◆ EXERCISE: Nothing in the records may change. Output them all exactly.

+++

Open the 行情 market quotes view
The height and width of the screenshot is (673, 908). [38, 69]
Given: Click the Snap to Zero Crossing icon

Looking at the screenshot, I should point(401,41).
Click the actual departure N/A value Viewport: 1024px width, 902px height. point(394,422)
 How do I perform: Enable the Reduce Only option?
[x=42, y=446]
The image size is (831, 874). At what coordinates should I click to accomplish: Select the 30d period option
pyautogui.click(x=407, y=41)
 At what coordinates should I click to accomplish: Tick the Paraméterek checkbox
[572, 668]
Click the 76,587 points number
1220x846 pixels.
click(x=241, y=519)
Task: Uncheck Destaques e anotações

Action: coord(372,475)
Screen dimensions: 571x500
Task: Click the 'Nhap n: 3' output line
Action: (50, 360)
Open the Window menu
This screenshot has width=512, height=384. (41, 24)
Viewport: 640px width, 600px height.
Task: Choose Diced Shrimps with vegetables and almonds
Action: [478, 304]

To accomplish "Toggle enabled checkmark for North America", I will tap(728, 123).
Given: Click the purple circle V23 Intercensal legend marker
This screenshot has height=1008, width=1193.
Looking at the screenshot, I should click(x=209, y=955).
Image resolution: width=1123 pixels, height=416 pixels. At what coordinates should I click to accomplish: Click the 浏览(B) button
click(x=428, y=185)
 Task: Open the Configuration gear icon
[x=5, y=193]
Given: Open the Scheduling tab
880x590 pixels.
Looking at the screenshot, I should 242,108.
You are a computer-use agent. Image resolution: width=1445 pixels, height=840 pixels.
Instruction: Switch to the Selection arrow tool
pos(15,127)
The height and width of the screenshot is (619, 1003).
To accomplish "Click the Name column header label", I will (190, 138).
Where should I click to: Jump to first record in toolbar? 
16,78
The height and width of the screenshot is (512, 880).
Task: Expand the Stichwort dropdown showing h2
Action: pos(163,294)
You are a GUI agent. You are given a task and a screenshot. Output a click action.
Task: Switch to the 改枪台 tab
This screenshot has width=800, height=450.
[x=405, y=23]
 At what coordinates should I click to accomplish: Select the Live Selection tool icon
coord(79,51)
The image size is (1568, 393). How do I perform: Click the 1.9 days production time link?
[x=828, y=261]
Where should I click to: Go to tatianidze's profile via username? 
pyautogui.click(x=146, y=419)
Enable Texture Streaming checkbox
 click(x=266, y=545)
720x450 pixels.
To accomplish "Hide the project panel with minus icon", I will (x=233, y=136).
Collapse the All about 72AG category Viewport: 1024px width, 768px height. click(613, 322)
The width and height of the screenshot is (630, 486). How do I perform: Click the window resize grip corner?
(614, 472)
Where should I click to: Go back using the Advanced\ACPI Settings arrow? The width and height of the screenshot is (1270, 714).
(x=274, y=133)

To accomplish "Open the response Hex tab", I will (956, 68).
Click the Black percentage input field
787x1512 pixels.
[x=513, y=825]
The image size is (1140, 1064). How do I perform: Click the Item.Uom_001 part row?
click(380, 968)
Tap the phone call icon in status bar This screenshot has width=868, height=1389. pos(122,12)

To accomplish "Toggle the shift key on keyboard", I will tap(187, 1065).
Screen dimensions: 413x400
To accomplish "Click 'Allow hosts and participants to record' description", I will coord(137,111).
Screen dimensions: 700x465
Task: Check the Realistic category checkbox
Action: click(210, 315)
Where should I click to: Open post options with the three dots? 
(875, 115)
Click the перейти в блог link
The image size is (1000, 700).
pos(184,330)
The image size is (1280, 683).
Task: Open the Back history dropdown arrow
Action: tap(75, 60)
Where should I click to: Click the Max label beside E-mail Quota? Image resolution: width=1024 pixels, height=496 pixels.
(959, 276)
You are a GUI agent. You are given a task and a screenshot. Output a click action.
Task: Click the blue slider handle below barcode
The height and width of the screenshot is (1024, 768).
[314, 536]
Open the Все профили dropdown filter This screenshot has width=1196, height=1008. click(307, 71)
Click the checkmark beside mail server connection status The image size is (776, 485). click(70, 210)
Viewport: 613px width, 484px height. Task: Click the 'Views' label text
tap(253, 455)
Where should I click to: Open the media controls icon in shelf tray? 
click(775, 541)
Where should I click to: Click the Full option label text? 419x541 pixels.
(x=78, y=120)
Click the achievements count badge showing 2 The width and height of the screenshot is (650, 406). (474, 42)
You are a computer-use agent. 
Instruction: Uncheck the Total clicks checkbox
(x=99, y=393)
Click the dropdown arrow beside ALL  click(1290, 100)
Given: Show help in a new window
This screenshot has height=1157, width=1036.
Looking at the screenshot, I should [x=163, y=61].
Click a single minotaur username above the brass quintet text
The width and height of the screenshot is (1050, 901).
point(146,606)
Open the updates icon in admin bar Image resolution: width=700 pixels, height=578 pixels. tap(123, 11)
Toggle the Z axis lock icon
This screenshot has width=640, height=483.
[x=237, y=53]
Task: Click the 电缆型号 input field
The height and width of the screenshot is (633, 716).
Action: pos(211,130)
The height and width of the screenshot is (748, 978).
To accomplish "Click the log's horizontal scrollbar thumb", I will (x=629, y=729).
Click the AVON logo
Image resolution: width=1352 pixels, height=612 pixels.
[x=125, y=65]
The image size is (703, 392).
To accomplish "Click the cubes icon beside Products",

+++

◆ TASK SOLUTION:
Open the 行情 market quotes view
The height and width of the screenshot is (673, 908). [38, 69]
Given: Click the Snap to Zero Crossing icon

Looking at the screenshot, I should point(401,41).
Click the actual departure N/A value Viewport: 1024px width, 902px height. point(394,422)
 How do I perform: Enable the Reduce Only option?
[x=42, y=446]
The image size is (831, 874). At what coordinates should I click to accomplish: Select the 30d period option
pyautogui.click(x=407, y=41)
 At what coordinates should I click to accomplish: Tick the Paraméterek checkbox
[572, 668]
Click the 76,587 points number
1220x846 pixels.
click(x=241, y=519)
Task: Uncheck Destaques e anotações

Action: coord(372,475)
Screen dimensions: 571x500
Task: Click the 'Nhap n: 3' output line
Action: (50, 360)
Open the Window menu
This screenshot has width=512, height=384. (41, 24)
Viewport: 640px width, 600px height.
Task: Choose Diced Shrimps with vegetables and almonds
Action: [478, 304]

To accomplish "Toggle enabled checkmark for North America", I will tap(728, 123).
Given: Click the purple circle V23 Intercensal legend marker
This screenshot has height=1008, width=1193.
Looking at the screenshot, I should click(x=209, y=955).
Image resolution: width=1123 pixels, height=416 pixels. At what coordinates should I click to accomplish: Click the 浏览(B) button
click(x=428, y=185)
 Task: Open the Configuration gear icon
[x=5, y=193]
Given: Open the Scheduling tab
880x590 pixels.
Looking at the screenshot, I should 242,108.
You are a computer-use agent. Image resolution: width=1445 pixels, height=840 pixels.
Instruction: Switch to the Selection arrow tool
pos(15,127)
The height and width of the screenshot is (619, 1003).
To accomplish "Click the Name column header label", I will (190, 138).
Where should I click to: Jump to first record in toolbar? 
16,78
The height and width of the screenshot is (512, 880).
Task: Expand the Stichwort dropdown showing h2
Action: pos(163,294)
You are a GUI agent. You are given a task and a screenshot. Output a click action.
Task: Switch to the 改枪台 tab
This screenshot has width=800, height=450.
[x=405, y=23]
 At what coordinates should I click to accomplish: Select the Live Selection tool icon
coord(79,51)
The image size is (1568, 393). How do I perform: Click the 1.9 days production time link?
[x=828, y=261]
Where should I click to: Go to tatianidze's profile via username? 
pyautogui.click(x=146, y=419)
Enable Texture Streaming checkbox
 click(x=266, y=545)
720x450 pixels.
To accomplish "Hide the project panel with minus icon", I will (x=233, y=136).
Collapse the All about 72AG category Viewport: 1024px width, 768px height. click(613, 322)
The width and height of the screenshot is (630, 486). How do I perform: Click the window resize grip corner?
(614, 472)
Where should I click to: Go back using the Advanced\ACPI Settings arrow? The width and height of the screenshot is (1270, 714).
(x=274, y=133)

To accomplish "Open the response Hex tab", I will (956, 68).
Click the Black percentage input field
787x1512 pixels.
[x=513, y=825]
The image size is (1140, 1064). How do I perform: Click the Item.Uom_001 part row?
click(380, 968)
Tap the phone call icon in status bar This screenshot has width=868, height=1389. pos(122,12)

To accomplish "Toggle the shift key on keyboard", I will tap(187, 1065).
Screen dimensions: 413x400
To accomplish "Click 'Allow hosts and participants to record' description", I will coord(137,111).
Screen dimensions: 700x465
Task: Check the Realistic category checkbox
Action: click(210, 315)
Where should I click to: Open post options with the three dots? 
(875, 115)
Click the перейти в блог link
The image size is (1000, 700).
pos(184,330)
The image size is (1280, 683).
Task: Open the Back history dropdown arrow
Action: tap(75, 60)
Where should I click to: Click the Max label beside E-mail Quota? Image resolution: width=1024 pixels, height=496 pixels.
(959, 276)
You are a GUI agent. You are given a task and a screenshot. Output a click action.
Task: Click the blue slider handle below barcode
The height and width of the screenshot is (1024, 768).
[314, 536]
Open the Все профили dropdown filter This screenshot has width=1196, height=1008. click(307, 71)
Click the checkmark beside mail server connection status The image size is (776, 485). click(70, 210)
Viewport: 613px width, 484px height. Task: Click the 'Views' label text
tap(253, 455)
Where should I click to: Open the media controls icon in shelf tray? 
click(775, 541)
Where should I click to: Click the Full option label text? 419x541 pixels.
(x=78, y=120)
Click the achievements count badge showing 2 The width and height of the screenshot is (650, 406). (474, 42)
You are a computer-use agent. 
Instruction: Uncheck the Total clicks checkbox
(x=99, y=393)
Click the dropdown arrow beside ALL  click(1290, 100)
Given: Show help in a new window
This screenshot has height=1157, width=1036.
Looking at the screenshot, I should [x=163, y=61].
Click a single minotaur username above the brass quintet text
The width and height of the screenshot is (1050, 901).
point(146,606)
Open the updates icon in admin bar Image resolution: width=700 pixels, height=578 pixels. tap(123, 11)
Toggle the Z axis lock icon
This screenshot has width=640, height=483.
[x=237, y=53]
Task: Click the 电缆型号 input field
The height and width of the screenshot is (633, 716).
Action: pos(211,130)
The height and width of the screenshot is (748, 978).
To accomplish "Click the log's horizontal scrollbar thumb", I will (x=629, y=729).
Click the AVON logo
Image resolution: width=1352 pixels, height=612 pixels.
[x=125, y=65]
The image size is (703, 392).
To accomplish "Click the cubes icon beside Products",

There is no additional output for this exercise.